Chapter 388 also amended N.Y. Civil Practice Laws and Rules (“CPLR”) § 3001 (McKinney Supp 2009) along similar lines.

The term “personal injury” did not appear in Insurance Law § 3420 before the 2008 amendments, save for the reference in Insurance Law § 3420(e) to “personal injury liability insurance.” However, both prior to and after the 2008 amendments, Insurance Law § 3420(a) has used the term “liability for injury to person” to establish the minimum provisions applicable to liability policies generally. The Department’s Office of General Counsel construes that phrase in tandem with Insurance Law § 1113(a)(13), which defines “personal injury liability insurance” as follows:

[I]nsurance against legal liability of the insured, and against loss, damage or expense incident to a claim of such liability (including the insurer’s obligation to pay medical, hospital, surgical and disability benefits to injured persons, and funeral and death benefits to dependents, beneficiaries or personal representatives of persons who are killed, irrespective of legal liability of the insured), arising out of death or injury of any person, or arising out of injury to the economic interests of any person, as the result of negligence in rendering expert, fiduciary or professional service, but excluding any kind of insurance specified in paragraph fifteen except insurance to protect an insured against liability for indemnification or contribution to a third party held responsible for injury to the insured’s employee arising out of and in the course of employment when such insurance is written pursuant to this paragraph and not written pursuant to paragraph fifteen of this subsection.

Thus, by its very terms, Insurance Law § 1113(a)(13) “personal injury” encompasses injury arising out of economic interests of any person “as a result of negligence in rendering expert, fiduciary or professional insurance...” It defies logic for the insurer to claim that the terms “personal injury” and “injury to person” are not embodied in the definition of “personal injury liability insurance” contained in Insurance Law § 1113(a)(13).

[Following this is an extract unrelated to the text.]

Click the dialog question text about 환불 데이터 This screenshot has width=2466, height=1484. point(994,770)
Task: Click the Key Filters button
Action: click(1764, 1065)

XYZ’s assertion that the terms “personal injury” and “injury to person” should be read narrowly to include only bodily injury is belied by the legislative intent behind the use of those terms. When the Legislature intends a narrower scope than “personal injury,” it clearly says so. For example, the term “bodily injury” is used in Insurance Law § 3420 as follows:

(d) If under a liability policy delivered or issued for delivery in this state, an insurer shall disclaim liability or deny coverage for death or bodily injury arising out of a motor vehicle accident or any other type of accident occurring within this state, it shall give written notice as soon as is reasonably possible of such disclaimer of liability of denial of coverage to the insured and the injured person or any other claimant.

(f)(1) No policy insuring against loss resulting from liability imposed by law for bodily injury or death suffered by any natural person arising out of the ownership, maintenance and use of a motor vehicle by the insured…

The use of the term “bodily injury” in both of these sections of Insurance Law § 3420 refers exclusively to physical injury arising out of a motor vehicle accident, and not anything more, like psychological injury or loss of consortium. Thus, the Legislature has recognized a distinction between “bodily injury” and “personal injury” with the former being a sub-category of the latter. See also Gaouette v. Aetna Life Ins. Co. Of Hartford, Conn., 253 A.D. 388 (2nd Dept. 1938) (holding that an automobile liability policy’s use of the term “personal injury” has a broader application than the term “bodily injury” contained in the same policy).

For further information, you may contact Associate Counsel Alexander Tisch at the New York City Office.

1 The 2008 amendments to Insurance Law § 3420 require property/casualty insurers to include a provision in policies that late notice of claim, with certain exceptions, will not invalidate a claim unless late notice has prejudiced the insurer.